The Lobster de Yorgos Lanthimos

Dans ce qui semble être notre époque contemporaine, les êtres humains se retrouvent le plus souvent seul, suite soit à un divorce, un décès, ou à moins qu’ils n’aient jamais rencontré l’âme sœur. Or, la société dans laquelle vivent ces hommes et ces femmes célibataires ne tolèrent pas les personnes seules. Pire : elles les pourchassent,  les considèrant comme des individus dangereux. Un centre d’aide, L’Hôtel,  a donc été créé pour venir en aide à ces personnes. Il rassemble tous les individus seuls, leur présente différents ateliers (danse notamment), leur fait subir quelques punitions éducatives, certaines particulièrement sadiques.

Les résidents ont un nombre de jours limité pour trouver, parmi les autres résidents, leur âme sœur. S’ils trouvent chaussure à leur pied, on les déplace dans une aile réservé aux nouveaux couples. Là, ils sont observés, guidés et parfois aidés dans leur apprentissage de la vie en couple. S’ils échouent, ils sont transformés en l’animal de leur choix. Ils peuvent gagner des jours supplémentaires s’ils parviennent à capturer dans la propriété du centre des êtres seuls.

David (Colin Farrel), qui vient de voir son frère transformé en chien, vient de faire son entrée à L’Hôtel. Il espère trouver l’âme sœur mais a déjà choisi son animal de transformation, le homard. 

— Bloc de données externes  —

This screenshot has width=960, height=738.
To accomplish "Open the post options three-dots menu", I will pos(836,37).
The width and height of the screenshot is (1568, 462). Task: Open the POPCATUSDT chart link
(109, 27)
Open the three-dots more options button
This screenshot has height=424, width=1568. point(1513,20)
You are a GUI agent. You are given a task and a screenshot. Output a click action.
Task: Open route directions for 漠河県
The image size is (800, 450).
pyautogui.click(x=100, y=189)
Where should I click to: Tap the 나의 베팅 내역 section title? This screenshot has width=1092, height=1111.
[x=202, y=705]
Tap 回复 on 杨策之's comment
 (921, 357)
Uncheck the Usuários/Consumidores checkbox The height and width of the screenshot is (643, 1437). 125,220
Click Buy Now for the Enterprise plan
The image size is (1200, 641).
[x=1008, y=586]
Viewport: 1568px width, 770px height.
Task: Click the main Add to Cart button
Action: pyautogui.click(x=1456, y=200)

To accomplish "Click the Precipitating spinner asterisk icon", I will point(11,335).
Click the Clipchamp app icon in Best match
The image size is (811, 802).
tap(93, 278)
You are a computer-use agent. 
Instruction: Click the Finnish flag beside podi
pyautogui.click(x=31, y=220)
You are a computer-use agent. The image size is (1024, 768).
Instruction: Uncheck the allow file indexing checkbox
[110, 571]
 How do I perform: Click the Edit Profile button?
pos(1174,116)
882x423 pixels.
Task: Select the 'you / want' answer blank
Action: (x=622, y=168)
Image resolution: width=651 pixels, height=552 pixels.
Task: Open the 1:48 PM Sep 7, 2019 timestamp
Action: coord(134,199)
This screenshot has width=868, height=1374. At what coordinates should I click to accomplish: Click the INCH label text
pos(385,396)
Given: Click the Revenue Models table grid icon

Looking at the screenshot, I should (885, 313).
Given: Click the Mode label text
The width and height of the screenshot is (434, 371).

Un objet non identifié. Le début du film est à la fois surprenant et plutôt passionnant tant il déborde d’idées diverses sur le couple, et comment la société façonne et impose sa marque sur sa formation et son évolution. A certain moment, le délire est complet, sorte de cauchemar kafkaïen chez Ubu : on commence à rire tout en se disant que derrière le propos sur le couple est assez juste et grave.

Puis arrive le moment où David s’enfuit de L’Hôtel pour échapper à la transformation et se retrouve dans les bois au milieu d’hommes et de femmes qui ont décidé de vivre leur célibat en dehors de la société. Cette fois, l’interdit est sur le couple, alors que David vient enfin de rencontrer l’âme sœur. Je trouve qu’à partir de ce moment, le film se répète, prend l’exact contre-point du début mais n’en fait pas plus avancer la réflexion sur le thème principal. Une impasse illustrée en partie par la fin du film qui laisse le spectateur plutôt désappointé quant à la signification de l’ensemble et l’avenir des deux personnages. Et pour être tout à fait honnête, la seconde partie du film se focalise moins sur Colin Farrell que sur Léa Seydoux, que je déteste cordialement (là encore elle fait sa beauté froide, elle est à claquer).

Mention spécial aux trois acteurs masculins du film, qui campent des personnages à l’opposé du glamour mais n’en gardent pas moins un certain charisme.